AT the last sitting before the National Parliament rose for the 2022 National General Elections, the Government pushed through the PNG Boundaries Commission Report.
By the mere act of approving the report, Parliament also made the recommendations of the report for the creation, amalgamation or extinguishment of any boundaries in the country to take legal effect.
It became law.
In the process, 13 new Open electorates were created in Papua New Guinea.
The creation of the Hela and Jiwaka provinces in 2012 had added two regional electorates but had left the district boundaries unchanged at 89 Open electorates.
The total number of regional electorates (provincial seats) rose to 22 from 20 and that also increased the total number of seats in Parliament from 109 to 111.
The latest changes increased the total number of Open electorates to 102 and the total seats in Parliament to 124 seats.
The number of open electorates and of provincial electorates and their boundaries are supposed to be determined by Parliament in accordance with recommendations from a Boundaries Commission at 10-year intervals.
In making the determinations, the Boundaries Commission shall ensure all Open electorates contain about the same population.
Parliament may accept or reject, but may not amend, any recommendation of the Boundaries Commission.
Having passed the Boundaries Commission report, Parliament then reneged on its own decision at the suggestion of the Executive Government to allow only seven of the electorates to elect members in the 2022 National General Elections.
This was mischievous law-making and plainly wrong, because Parliament agreed to 13 new seats, not seven.
In making this highly-discriminatory selection of seven new electorates going into the elections and leaving six off to a future date, Parliament breached the Constitution.
It deprived persons in those six new precluded electorates their constitutional rights to be represented in Parliament.
It also denied the rights of individuals in those electorates who wanted to stand for a parliamentary seat.
No Parliament should make defective legislation or worse, make one which clearly breaches another in operation and having done so, to willfully camouflage it by executive decree for correction at a future date.
This adds premeditation and deceit to the offence.
The National Court, to which this matter was brought for adjudication, must have seen the offence immediately, but then steered itself clear of the controversy this was certain to draw as the National General Elections were just happening, so it dismissed the case with the curious comment that the matter would create disruption to the elections.
The presiding judge did make the pointed remark that there were serious constitutional issues in the matter which warranted attention, presumably at some future date.
The matter has not been brought back to the courts, so it remains undetermined.
With respect the court was deciding on a question that was not before it – the matter of the case disturbing the elections.

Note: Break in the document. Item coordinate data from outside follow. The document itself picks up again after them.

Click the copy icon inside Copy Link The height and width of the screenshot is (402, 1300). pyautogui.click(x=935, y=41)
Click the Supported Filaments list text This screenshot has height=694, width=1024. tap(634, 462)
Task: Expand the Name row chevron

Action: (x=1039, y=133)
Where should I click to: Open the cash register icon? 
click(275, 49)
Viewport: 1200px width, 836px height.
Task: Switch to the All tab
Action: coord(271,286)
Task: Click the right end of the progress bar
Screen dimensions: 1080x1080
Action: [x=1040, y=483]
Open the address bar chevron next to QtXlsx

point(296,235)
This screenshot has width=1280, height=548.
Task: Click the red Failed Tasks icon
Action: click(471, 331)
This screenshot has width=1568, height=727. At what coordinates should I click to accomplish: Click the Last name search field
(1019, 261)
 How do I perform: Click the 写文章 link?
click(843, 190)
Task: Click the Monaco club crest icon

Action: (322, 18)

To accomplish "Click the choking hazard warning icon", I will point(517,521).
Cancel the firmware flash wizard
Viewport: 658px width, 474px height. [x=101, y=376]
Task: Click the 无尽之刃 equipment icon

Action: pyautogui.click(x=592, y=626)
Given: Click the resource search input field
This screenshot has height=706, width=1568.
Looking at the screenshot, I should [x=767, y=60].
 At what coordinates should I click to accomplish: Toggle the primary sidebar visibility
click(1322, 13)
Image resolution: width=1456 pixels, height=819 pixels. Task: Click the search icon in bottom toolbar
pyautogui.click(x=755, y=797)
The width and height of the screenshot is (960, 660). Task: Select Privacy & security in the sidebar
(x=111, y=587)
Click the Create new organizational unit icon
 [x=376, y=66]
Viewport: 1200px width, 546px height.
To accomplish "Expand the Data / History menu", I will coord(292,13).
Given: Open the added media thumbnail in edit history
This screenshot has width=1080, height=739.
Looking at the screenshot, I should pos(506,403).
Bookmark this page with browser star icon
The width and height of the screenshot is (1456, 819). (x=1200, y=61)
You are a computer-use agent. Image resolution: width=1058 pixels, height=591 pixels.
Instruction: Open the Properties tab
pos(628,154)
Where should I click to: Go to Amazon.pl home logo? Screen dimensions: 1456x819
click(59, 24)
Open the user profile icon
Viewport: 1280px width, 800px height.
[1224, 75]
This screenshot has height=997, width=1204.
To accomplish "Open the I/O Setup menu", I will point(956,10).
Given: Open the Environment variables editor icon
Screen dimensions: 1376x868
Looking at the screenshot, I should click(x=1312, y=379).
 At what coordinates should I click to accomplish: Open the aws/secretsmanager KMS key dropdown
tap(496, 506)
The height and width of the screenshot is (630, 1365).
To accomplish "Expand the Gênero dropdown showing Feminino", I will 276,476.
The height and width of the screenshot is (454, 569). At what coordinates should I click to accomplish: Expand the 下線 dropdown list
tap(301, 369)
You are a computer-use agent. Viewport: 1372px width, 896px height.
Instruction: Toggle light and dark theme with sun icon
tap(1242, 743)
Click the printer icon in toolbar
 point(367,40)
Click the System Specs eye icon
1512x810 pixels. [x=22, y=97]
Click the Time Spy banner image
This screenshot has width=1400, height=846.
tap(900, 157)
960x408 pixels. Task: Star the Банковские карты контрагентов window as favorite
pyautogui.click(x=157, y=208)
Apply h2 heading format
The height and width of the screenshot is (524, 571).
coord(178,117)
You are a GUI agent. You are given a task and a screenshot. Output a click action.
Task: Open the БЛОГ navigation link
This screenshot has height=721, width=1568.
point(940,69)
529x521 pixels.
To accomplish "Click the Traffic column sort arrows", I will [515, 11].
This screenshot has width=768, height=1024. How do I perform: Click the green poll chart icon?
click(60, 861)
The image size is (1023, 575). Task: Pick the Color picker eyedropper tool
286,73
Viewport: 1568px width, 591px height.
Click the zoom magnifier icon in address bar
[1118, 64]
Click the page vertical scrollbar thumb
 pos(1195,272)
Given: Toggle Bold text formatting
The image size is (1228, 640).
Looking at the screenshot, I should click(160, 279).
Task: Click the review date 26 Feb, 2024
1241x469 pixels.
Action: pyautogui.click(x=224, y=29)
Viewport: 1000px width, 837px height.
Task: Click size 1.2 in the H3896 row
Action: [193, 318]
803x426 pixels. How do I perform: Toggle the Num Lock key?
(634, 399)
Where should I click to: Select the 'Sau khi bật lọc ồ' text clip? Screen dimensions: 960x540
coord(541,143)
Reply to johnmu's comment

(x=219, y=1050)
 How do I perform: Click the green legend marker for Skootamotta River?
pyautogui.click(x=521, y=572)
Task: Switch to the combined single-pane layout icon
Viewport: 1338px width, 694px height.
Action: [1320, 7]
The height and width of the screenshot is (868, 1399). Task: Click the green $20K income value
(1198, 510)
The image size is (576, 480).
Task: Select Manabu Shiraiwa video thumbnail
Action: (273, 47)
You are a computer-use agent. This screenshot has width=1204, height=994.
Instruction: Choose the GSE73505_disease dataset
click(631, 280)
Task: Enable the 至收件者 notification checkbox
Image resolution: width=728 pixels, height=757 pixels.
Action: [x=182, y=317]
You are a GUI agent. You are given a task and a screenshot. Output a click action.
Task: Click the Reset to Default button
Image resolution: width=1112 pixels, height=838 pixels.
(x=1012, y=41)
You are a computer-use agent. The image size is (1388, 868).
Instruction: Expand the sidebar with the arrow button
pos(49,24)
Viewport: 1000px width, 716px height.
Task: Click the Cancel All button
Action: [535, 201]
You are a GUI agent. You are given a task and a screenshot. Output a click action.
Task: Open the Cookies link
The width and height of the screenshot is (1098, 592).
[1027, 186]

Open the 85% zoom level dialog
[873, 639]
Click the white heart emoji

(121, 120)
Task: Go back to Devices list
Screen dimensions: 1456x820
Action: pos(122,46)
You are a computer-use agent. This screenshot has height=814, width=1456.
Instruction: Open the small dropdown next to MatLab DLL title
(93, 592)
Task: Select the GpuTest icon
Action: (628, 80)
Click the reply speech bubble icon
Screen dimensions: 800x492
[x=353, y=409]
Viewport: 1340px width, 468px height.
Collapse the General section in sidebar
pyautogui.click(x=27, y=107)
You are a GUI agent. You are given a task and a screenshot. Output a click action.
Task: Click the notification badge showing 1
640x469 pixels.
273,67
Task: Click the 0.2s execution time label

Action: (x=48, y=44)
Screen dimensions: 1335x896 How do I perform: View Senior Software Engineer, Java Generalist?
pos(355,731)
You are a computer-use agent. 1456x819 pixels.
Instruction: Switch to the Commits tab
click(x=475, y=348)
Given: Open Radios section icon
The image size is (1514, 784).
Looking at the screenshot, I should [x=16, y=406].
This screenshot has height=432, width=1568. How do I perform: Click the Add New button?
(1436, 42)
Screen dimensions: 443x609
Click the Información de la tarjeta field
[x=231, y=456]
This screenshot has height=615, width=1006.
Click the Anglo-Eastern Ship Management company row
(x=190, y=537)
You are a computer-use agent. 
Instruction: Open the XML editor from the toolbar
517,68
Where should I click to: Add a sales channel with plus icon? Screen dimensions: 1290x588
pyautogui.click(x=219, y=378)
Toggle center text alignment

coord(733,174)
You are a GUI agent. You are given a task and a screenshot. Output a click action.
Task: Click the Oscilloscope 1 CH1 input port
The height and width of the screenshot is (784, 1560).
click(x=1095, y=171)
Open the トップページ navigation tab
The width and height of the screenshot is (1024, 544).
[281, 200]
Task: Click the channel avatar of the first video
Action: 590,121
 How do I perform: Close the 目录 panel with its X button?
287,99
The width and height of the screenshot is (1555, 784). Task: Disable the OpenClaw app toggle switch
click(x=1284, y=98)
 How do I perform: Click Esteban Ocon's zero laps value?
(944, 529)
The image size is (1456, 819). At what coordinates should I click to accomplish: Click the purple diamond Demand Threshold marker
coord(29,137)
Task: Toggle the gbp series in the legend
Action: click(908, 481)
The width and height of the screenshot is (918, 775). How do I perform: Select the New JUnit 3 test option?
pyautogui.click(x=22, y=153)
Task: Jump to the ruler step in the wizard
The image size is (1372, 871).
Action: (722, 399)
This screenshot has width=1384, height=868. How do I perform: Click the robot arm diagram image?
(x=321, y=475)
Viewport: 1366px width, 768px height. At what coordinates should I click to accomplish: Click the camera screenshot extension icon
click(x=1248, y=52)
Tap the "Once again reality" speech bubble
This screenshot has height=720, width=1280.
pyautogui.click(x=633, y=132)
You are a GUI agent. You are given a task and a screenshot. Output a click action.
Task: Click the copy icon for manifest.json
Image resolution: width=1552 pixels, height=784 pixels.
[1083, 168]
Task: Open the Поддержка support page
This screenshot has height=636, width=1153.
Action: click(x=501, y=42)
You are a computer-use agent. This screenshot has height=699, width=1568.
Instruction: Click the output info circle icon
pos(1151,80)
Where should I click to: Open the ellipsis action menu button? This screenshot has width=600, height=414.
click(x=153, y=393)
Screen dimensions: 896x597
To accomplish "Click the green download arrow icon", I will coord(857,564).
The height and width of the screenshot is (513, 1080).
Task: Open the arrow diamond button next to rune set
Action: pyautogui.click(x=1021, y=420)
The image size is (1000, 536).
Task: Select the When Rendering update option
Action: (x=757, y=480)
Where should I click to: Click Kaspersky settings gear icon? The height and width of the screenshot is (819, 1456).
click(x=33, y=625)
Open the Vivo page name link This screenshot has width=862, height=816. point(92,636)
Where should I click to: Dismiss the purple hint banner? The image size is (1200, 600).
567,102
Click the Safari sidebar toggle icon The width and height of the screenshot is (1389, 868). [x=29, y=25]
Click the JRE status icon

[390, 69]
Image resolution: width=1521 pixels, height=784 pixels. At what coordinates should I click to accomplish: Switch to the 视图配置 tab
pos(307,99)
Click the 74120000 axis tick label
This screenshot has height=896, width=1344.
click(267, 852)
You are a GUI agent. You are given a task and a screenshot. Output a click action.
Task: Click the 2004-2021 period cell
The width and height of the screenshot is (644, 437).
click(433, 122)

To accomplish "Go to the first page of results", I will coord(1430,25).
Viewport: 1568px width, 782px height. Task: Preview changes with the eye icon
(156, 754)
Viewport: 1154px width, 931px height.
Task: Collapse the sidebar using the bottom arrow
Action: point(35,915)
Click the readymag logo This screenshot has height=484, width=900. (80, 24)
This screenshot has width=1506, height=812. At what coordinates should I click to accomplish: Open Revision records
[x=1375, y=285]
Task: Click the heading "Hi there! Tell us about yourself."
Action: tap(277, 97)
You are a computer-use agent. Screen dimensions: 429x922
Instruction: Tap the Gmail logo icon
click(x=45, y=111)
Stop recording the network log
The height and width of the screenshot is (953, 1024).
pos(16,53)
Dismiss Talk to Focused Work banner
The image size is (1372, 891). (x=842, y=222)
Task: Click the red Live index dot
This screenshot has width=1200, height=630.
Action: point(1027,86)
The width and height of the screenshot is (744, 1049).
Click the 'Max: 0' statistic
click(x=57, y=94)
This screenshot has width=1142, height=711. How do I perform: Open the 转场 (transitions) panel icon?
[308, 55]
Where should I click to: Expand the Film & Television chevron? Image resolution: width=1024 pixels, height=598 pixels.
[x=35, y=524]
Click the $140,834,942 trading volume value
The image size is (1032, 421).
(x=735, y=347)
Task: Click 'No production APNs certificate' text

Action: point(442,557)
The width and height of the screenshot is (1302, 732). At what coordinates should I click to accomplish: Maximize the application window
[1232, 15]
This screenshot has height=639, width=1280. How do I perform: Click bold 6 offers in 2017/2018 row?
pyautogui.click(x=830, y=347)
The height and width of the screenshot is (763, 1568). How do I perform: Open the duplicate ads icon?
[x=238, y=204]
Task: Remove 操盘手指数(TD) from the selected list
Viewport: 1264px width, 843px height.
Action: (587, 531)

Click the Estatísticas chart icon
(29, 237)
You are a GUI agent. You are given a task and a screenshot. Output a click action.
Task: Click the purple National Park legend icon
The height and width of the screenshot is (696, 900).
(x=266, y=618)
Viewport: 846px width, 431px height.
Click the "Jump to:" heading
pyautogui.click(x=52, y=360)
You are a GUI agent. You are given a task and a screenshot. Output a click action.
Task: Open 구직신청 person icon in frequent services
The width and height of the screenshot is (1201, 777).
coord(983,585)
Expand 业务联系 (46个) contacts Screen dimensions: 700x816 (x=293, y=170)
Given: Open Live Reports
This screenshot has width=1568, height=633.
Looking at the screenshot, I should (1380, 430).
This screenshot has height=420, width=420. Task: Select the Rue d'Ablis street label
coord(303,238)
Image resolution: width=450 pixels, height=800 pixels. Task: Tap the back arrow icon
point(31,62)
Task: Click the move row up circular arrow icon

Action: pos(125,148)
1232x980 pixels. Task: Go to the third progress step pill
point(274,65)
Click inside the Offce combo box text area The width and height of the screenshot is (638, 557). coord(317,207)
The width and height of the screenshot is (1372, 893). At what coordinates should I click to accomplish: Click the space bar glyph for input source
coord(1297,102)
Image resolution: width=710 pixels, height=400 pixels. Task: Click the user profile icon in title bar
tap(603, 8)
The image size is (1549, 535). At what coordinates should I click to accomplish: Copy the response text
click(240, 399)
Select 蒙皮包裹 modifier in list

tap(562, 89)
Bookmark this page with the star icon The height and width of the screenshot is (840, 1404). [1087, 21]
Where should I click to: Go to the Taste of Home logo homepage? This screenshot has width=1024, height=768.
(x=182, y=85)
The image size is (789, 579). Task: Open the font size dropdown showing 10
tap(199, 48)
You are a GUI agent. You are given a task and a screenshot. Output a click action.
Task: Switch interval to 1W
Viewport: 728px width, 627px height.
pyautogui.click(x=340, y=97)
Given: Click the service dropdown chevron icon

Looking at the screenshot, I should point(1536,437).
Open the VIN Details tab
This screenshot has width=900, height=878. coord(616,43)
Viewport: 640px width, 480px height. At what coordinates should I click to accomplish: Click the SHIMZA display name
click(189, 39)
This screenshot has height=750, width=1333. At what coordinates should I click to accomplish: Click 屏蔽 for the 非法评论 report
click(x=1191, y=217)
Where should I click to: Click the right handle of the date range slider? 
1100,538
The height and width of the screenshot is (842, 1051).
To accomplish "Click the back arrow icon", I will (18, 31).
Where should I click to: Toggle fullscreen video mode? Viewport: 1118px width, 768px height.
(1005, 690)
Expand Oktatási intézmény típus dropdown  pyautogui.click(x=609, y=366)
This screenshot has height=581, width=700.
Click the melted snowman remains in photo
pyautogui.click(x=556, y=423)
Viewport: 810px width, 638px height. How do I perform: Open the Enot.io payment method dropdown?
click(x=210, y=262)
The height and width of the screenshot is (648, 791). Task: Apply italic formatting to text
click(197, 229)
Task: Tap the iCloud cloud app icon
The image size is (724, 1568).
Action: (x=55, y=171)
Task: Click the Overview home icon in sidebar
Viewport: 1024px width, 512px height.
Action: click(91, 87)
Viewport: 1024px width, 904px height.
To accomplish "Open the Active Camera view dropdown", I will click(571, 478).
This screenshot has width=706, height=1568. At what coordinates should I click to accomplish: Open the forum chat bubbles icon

The judge might have been at liberty to make the call within his discretionary powers, but a future decision on the case, had it been brought up, might have looked into those serious constitutional Issues spoken off, and might have triggered a far greater disruption by failing the national elections in their entirety or by declaring the elections in all the new electorates as flawed on the basis that six electorates were not represented in the National General Elections.
What of the constitutional right of the persons in the six new electorates which were created but refused the chance to go to elections in 2022? Their rights to stand for public office, for representation in the National Parliament and to equal treatment before the law were deliberately thwarted by executive edict in direct contravention of the law (creation of new electorates) just passed and the Constitution.
These are serious issues that warrant looking at and a good judge or lawyer or anybody else with the standing (before the law) ought to refer it to the Supreme Court for interpretation.